Mass Flow Controllers (MFC) – Use of mV sensors in MFCs is common for similar reasons as the HPLC, with the additional need for fast response time. The fast response time of mV sensors in the MFC is vital to fine tune the amount of product that is allowed to flow into the process.
Scales and weighing equipment/hydraulic press and forming – mV sensors are used in hydraulic weighing and machine press applications to replace load cells. The mV output of the sensors is similar to the mV output of many load cells, allowing OEMs to minimize system redesign when upgrading from a load cell to a pressure sensor.

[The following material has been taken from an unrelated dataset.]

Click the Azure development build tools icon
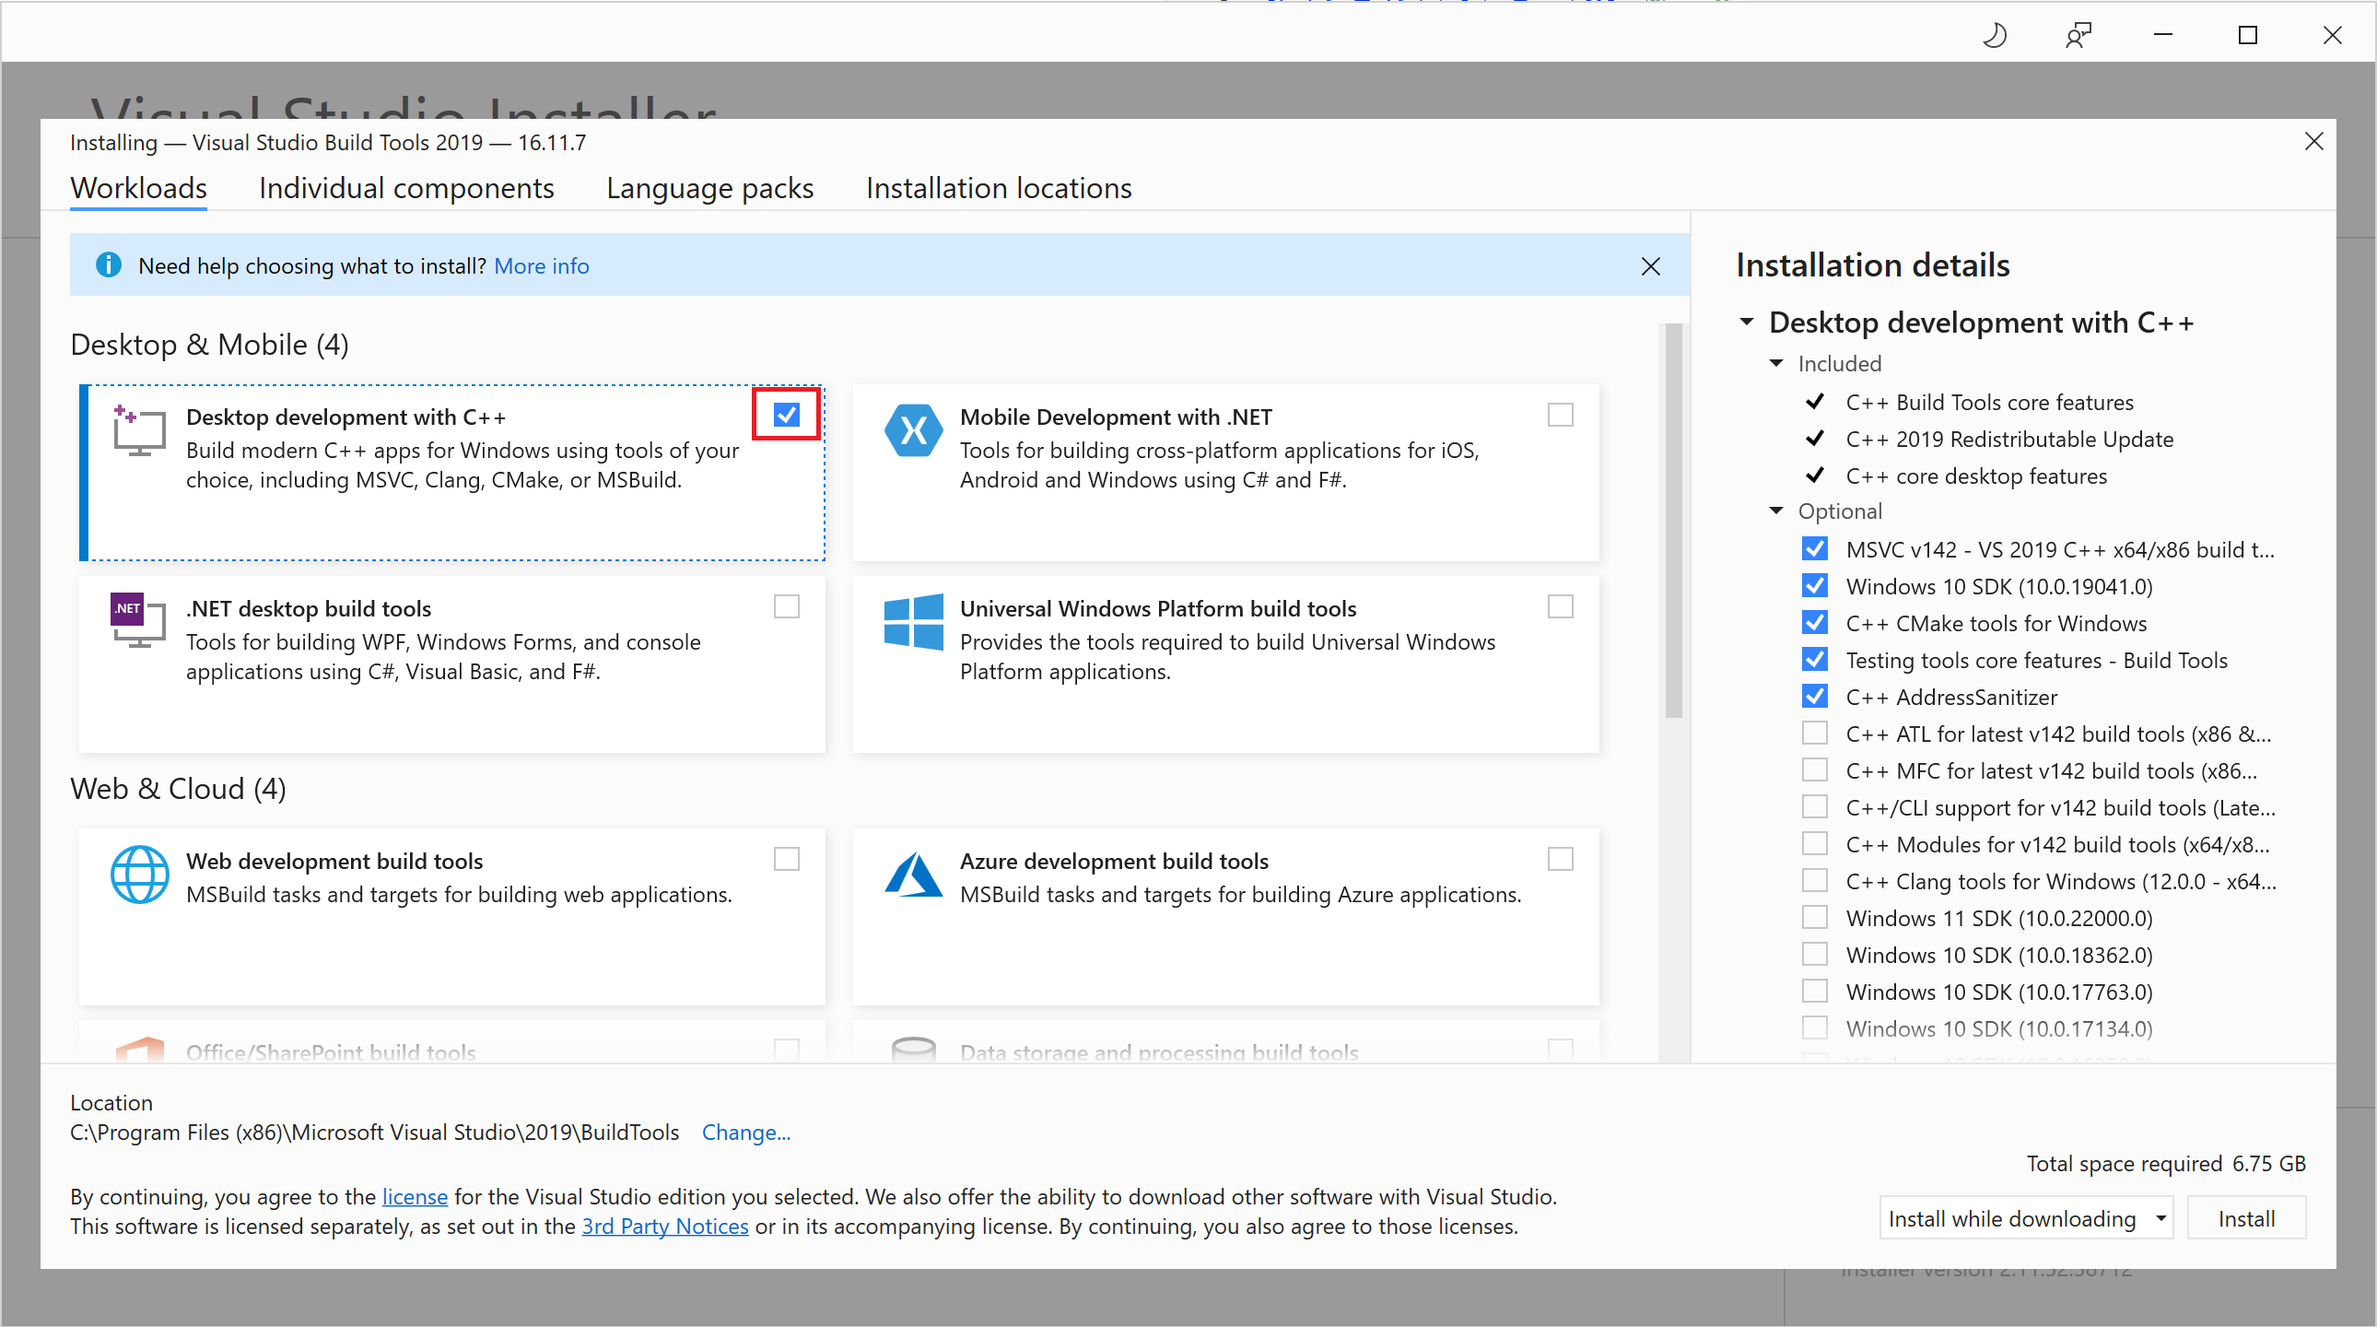Viewport: 2377px width, 1327px height. [x=913, y=875]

Higher ambient temperature applications – In applications such as super-heated steam, downhole drilling and MWD, or applications measuring pressure in a engine compartment of a moving or stationary engine, temperatures can climb to a range that is not compatible with ICs and ASICs. Because of the lack of ICs, mV units can generally be installed in locations that are simply too hot for amplified sensors, and the signal is transmitted to a remote signal conditioner. The CS-HTP high temperature pressure sensor and CS-90 downhole pressure sensor are recommended for applications where high temperatures are a concern.
Heating, Ventilation, Air Conditioning, and Refrigeration (HVAC/R) – There are numerous applications in HVAC/R systems where pressure is measured. Often, there is a need for two separate sensors to be used to measure pressure in two spots to provide operators with the differential pressure reading. These PLCs are designed to accept two mV signals and report the differential pressure. The CS10 industrial pressure transducer with a millivolt output signal would be an ideal solution to handle this type of application.